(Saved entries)
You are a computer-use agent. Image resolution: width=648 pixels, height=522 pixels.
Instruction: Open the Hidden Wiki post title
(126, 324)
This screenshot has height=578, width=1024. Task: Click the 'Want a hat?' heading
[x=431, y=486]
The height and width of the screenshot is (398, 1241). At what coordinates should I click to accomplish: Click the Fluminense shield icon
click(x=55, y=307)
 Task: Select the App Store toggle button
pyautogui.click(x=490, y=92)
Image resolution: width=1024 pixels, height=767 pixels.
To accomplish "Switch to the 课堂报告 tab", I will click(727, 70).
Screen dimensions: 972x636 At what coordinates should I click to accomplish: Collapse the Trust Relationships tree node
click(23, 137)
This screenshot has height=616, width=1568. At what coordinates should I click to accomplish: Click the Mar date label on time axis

» Task to complete
Your response should be the lines above from the first to the one containing "Image resolution: width=1024", inclusive, each given exactly.

» Exercise solution
You are a computer-use agent. Image resolution: width=648 pixels, height=522 pixels.
Instruction: Open the Hidden Wiki post title
(126, 324)
This screenshot has height=578, width=1024. Task: Click the 'Want a hat?' heading
[x=431, y=486]
The height and width of the screenshot is (398, 1241). At what coordinates should I click to accomplish: Click the Fluminense shield icon
click(x=55, y=307)
 Task: Select the App Store toggle button
pyautogui.click(x=490, y=92)
Image resolution: width=1024 pixels, height=767 pixels.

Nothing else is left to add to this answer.